Improved utilisation and performance: This pools together many disks, arrays, or even several disk systems, then thinly provisions logical volumes to eliminate the classic problems of high use and hot spots in some areas whilst having low use in others.

Increased availability: This eliminates downtime associated with data movement through online data migrations. Use those same online data migration methods to eliminate maintenance-window outages and simplify end-of-life and end-of-lease migrations.  Better manageability: Provide a single point of administration and management for capacity and performance in the system, in order to reduce complexity and costs.

Ideally this is built into the system without requiring additional components.

Freedom of choice: This draws on commodity components as the building blocks of a storage virtualisation system to not only reduce cost, but also to consolidate high business-value functions like copy services into the virtualisation layer. This has the added benefit of enabling those functions across multi-vendor environments, where this was previously not possible. Other benefits include scalability through scale-out design, higher degrees of risk mitigation through server virtualisation integrated remote copy services, and increased redundancy through multi-node deployments.

The storage virtualisation approaches available today can be categorised as follows:

Multi-tier storage systems (eg: SSD, SAS, SATA) using traditional RAID arrays and functions to stripe across them; thin provisioning; copy services between same or similar devices; and in some cases automatic migration of volumes or segments between tiers based on usage policy. These systems are characterised by a high degree of control and performance within a system.

Single-tier systems that dispense with traditional RAID arrays and tiering by using massive grids of disks, cache and bandwidth simultaneously from commodity components.

These systems are characterised by ease of configuration and use, scalability and redundancy. Storage virtualisation layers built into network-based appliances or within storage controllers (both block-based and NAS gateways) that pool the capacity of multiple systems and provide online migration and copy services in heterogeneous environments. These systems are characterised by tremendous performance, flexibility and scalability. Other virtualisation approaches using custom configurable Windows-based virtualisation appliances; easily deployed virtual server appliances; managed reliability systems that automatically re-initialise failed HDDs; and multi-node network RAID protection systems.

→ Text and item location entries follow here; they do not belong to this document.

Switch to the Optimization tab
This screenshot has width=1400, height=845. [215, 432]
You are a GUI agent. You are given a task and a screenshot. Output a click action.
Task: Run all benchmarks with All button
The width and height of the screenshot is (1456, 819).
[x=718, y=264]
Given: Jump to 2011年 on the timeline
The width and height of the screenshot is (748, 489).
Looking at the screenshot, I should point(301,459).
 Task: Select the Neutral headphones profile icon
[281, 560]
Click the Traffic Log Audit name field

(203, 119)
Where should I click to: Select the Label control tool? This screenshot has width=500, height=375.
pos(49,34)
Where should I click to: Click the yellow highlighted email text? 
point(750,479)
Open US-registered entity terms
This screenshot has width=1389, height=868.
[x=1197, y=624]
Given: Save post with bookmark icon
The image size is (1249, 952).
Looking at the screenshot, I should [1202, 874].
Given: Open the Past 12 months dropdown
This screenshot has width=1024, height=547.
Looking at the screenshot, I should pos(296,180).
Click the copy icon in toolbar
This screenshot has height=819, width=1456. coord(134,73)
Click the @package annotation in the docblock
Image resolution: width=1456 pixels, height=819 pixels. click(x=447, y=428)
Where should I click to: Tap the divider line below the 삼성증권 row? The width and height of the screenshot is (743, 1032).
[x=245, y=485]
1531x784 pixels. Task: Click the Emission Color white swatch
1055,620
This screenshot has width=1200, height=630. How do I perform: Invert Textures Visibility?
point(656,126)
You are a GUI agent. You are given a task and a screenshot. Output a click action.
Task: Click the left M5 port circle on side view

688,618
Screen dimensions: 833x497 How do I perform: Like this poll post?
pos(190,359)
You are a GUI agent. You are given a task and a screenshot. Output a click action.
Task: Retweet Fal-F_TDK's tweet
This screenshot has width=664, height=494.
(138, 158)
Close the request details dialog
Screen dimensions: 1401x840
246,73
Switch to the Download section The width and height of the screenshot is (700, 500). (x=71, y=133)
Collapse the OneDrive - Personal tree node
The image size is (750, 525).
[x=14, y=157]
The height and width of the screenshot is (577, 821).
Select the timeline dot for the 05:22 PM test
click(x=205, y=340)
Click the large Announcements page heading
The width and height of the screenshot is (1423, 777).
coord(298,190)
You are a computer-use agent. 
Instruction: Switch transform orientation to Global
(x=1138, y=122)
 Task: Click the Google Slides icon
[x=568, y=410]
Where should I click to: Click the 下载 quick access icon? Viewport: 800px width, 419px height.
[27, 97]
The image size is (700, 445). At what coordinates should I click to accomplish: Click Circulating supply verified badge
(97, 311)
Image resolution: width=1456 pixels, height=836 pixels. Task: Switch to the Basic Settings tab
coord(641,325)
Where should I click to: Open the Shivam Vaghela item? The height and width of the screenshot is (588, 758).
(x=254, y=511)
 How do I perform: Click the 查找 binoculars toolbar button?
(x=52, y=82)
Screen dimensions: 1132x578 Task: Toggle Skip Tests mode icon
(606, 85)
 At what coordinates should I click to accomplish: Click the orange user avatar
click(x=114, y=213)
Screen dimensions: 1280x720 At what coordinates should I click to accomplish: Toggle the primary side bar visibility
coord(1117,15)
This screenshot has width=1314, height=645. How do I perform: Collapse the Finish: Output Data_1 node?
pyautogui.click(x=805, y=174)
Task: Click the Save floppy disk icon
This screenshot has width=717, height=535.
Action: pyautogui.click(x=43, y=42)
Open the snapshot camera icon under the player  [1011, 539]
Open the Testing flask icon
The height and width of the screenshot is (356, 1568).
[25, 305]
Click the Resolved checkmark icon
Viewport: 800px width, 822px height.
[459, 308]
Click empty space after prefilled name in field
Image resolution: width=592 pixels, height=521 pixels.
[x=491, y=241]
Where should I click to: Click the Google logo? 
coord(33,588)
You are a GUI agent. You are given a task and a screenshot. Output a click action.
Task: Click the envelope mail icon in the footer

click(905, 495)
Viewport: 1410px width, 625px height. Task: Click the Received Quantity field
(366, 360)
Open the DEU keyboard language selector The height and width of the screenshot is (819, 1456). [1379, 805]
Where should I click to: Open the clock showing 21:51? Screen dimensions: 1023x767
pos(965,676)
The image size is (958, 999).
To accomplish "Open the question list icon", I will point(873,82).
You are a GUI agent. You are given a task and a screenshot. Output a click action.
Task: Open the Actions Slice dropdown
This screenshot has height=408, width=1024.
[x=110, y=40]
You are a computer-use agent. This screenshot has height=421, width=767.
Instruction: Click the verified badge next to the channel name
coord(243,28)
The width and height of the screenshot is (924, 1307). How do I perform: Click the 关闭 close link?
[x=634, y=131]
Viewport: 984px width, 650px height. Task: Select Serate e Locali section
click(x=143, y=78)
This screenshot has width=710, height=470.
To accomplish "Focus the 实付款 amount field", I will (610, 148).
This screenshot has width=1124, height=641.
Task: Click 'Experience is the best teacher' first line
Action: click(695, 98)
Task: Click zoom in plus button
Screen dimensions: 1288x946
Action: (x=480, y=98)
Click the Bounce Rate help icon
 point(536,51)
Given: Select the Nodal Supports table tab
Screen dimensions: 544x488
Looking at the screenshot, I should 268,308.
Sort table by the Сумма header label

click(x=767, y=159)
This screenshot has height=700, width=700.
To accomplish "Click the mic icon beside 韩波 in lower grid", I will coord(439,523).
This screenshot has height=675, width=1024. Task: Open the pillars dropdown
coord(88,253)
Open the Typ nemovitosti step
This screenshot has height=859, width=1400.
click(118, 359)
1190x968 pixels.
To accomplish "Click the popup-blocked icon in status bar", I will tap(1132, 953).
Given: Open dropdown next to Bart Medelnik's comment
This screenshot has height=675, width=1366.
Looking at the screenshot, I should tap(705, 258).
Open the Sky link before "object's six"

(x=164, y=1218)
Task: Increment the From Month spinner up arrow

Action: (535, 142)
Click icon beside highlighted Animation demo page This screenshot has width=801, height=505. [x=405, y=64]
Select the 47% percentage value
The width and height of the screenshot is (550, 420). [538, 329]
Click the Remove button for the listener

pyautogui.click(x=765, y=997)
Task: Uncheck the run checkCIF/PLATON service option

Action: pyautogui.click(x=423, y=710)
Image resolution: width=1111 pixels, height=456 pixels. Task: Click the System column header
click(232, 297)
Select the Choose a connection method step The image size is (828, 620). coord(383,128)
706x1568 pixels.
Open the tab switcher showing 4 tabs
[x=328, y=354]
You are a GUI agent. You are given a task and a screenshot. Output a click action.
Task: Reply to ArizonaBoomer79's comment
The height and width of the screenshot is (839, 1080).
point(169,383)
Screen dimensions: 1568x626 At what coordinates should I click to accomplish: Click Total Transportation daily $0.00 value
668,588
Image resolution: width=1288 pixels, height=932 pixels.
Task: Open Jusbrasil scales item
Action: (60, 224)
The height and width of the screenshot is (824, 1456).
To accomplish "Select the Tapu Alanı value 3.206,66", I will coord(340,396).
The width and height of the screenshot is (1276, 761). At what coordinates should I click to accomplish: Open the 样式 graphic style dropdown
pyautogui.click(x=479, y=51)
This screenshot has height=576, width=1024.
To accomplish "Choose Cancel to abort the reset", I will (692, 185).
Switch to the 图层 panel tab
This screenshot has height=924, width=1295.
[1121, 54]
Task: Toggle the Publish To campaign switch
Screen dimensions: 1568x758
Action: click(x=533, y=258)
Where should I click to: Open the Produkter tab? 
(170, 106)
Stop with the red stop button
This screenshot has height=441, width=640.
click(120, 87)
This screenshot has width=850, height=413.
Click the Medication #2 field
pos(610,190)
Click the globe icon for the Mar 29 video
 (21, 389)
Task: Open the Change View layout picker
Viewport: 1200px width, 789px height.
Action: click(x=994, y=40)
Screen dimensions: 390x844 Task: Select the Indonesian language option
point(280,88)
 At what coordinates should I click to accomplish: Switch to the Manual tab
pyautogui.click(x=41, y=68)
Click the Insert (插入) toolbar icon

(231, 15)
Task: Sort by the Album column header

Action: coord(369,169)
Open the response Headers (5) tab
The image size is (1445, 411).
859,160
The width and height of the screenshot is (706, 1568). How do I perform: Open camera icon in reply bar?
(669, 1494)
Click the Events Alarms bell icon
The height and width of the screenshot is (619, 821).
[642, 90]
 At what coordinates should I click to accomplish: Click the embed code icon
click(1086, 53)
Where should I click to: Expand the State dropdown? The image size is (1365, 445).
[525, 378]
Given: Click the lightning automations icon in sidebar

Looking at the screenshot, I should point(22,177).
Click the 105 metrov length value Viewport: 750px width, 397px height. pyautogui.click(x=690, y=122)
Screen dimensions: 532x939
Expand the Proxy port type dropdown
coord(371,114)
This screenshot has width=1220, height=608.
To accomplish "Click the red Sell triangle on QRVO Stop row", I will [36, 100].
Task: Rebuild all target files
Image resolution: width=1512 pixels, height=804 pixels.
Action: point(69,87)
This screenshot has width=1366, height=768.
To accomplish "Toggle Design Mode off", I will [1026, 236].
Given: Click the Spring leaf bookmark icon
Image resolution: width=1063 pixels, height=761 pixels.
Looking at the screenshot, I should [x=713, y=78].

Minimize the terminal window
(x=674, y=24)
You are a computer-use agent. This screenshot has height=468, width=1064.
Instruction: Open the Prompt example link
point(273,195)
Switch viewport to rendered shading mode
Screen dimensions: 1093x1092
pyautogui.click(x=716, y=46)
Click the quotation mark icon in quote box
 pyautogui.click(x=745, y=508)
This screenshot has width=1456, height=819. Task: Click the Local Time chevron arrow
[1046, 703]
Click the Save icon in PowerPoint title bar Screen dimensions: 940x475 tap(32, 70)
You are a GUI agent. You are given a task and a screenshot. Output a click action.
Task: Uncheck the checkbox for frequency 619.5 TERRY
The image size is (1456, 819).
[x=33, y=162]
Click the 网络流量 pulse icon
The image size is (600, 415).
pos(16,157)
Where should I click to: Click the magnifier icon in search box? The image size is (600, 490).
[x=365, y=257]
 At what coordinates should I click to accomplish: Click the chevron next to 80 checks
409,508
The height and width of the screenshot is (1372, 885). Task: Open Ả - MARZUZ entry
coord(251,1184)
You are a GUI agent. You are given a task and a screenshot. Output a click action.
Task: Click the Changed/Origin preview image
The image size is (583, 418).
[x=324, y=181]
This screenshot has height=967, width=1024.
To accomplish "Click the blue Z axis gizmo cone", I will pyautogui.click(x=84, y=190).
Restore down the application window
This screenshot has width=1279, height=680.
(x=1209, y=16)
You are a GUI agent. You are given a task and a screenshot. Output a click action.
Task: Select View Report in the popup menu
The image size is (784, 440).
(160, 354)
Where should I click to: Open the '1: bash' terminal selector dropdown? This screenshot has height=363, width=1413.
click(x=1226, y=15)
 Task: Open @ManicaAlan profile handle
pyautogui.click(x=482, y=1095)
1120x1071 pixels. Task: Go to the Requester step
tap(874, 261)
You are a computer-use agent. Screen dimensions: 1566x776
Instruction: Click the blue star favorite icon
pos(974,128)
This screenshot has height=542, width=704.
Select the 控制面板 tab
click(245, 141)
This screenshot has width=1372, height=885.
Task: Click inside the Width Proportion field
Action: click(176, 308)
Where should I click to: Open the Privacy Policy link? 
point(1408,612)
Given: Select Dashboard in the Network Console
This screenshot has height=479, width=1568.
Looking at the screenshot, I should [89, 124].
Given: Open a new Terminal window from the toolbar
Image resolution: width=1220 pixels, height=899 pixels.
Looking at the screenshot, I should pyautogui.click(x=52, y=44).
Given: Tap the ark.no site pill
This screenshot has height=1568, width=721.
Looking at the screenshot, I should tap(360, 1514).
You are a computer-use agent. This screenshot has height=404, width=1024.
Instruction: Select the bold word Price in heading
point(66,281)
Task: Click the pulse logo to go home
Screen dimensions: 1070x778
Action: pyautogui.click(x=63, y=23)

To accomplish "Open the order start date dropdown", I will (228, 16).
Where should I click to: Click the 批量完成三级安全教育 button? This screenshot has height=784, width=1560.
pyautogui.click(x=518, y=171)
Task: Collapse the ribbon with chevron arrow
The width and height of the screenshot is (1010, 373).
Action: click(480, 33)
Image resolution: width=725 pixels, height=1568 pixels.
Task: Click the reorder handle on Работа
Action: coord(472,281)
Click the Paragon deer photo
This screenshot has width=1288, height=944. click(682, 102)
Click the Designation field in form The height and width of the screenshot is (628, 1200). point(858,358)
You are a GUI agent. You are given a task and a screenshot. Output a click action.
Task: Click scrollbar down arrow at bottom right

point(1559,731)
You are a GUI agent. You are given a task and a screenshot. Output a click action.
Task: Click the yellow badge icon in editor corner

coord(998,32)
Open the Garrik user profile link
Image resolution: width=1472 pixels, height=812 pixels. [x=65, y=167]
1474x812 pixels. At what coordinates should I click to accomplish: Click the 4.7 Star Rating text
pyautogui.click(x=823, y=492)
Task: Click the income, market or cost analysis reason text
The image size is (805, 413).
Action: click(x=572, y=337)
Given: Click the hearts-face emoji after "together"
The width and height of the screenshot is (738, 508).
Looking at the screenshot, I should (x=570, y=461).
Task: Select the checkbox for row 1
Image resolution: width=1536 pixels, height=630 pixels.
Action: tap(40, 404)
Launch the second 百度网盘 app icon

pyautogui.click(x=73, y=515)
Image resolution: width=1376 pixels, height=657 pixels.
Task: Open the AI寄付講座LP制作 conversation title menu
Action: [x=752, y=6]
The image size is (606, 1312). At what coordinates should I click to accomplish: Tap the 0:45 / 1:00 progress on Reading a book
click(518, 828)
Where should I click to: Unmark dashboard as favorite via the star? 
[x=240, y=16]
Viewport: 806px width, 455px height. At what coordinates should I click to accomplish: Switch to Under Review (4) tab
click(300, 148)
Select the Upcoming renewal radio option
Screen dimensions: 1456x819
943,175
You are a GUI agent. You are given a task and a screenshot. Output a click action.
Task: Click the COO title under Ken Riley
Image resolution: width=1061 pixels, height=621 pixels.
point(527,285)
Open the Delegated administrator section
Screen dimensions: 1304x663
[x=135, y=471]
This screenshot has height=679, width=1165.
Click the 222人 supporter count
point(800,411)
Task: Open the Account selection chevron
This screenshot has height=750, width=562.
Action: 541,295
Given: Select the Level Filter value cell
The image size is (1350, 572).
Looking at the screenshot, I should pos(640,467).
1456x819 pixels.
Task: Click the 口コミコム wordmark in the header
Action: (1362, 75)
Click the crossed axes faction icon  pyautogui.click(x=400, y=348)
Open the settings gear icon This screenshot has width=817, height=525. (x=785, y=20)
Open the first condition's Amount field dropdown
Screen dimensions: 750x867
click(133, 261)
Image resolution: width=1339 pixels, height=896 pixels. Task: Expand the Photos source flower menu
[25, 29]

These systems are characterised by providing a subset of functionality at a proportion of the cost of more comprehensive systems. The storage virtualisation approach selected should be the one that matches the benefits the organisation needs and desires. This should be grander than a comparison of features and performance and may be more about aligning with the culture of an organisation, its desired level of control over its systems, its previous experiences both pleasant and painful, purchasing cycles and authority, and maturity of IT in other areas of the organisation like server virtualisation and growth planning.